▸ **What to do**: Your answer should consist only of the lines from the line containing "The height and width of the screenshot is (697, 1024)." through the last line below, each repeated exactly.

▸ **Supplied data**:
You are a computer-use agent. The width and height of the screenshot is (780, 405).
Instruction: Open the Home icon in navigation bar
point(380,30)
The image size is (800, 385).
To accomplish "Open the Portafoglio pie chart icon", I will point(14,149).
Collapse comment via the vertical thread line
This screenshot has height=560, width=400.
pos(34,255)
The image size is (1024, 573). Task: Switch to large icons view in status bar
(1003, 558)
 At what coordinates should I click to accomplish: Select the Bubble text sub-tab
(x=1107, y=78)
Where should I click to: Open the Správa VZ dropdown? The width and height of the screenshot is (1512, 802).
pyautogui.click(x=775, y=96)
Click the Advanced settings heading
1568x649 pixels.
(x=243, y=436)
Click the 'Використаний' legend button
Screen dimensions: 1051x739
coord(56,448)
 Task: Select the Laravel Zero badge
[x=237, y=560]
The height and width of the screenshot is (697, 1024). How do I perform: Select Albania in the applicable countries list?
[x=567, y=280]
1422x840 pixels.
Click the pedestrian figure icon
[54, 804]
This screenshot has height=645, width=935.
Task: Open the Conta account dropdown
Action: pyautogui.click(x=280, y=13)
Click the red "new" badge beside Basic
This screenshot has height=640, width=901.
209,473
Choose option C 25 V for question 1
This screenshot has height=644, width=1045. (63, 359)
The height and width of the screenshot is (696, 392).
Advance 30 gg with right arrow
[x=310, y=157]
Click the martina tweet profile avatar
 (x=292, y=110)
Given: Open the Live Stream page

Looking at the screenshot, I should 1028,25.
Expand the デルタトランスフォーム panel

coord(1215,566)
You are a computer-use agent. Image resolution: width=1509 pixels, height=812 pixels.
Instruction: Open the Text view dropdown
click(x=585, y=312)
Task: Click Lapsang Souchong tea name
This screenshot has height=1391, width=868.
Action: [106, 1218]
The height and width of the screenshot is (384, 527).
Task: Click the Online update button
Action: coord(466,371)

▸ **Answer space**:
The height and width of the screenshot is (697, 1024). How do I perform: Select Albania in the applicable countries list?
[x=567, y=280]
1422x840 pixels.
Click the pedestrian figure icon
[54, 804]
This screenshot has height=645, width=935.
Task: Open the Conta account dropdown
Action: pyautogui.click(x=280, y=13)
Click the red "new" badge beside Basic
This screenshot has height=640, width=901.
209,473
Choose option C 25 V for question 1
This screenshot has height=644, width=1045. (63, 359)
The height and width of the screenshot is (696, 392).
Advance 30 gg with right arrow
[x=310, y=157]
Click the martina tweet profile avatar
 (x=292, y=110)
Given: Open the Live Stream page

Looking at the screenshot, I should 1028,25.
Expand the デルタトランスフォーム panel

coord(1215,566)
You are a computer-use agent. Image resolution: width=1509 pixels, height=812 pixels.
Instruction: Open the Text view dropdown
click(x=585, y=312)
Task: Click Lapsang Souchong tea name
This screenshot has height=1391, width=868.
Action: [106, 1218]
The height and width of the screenshot is (384, 527).
Task: Click the Online update button
Action: coord(466,371)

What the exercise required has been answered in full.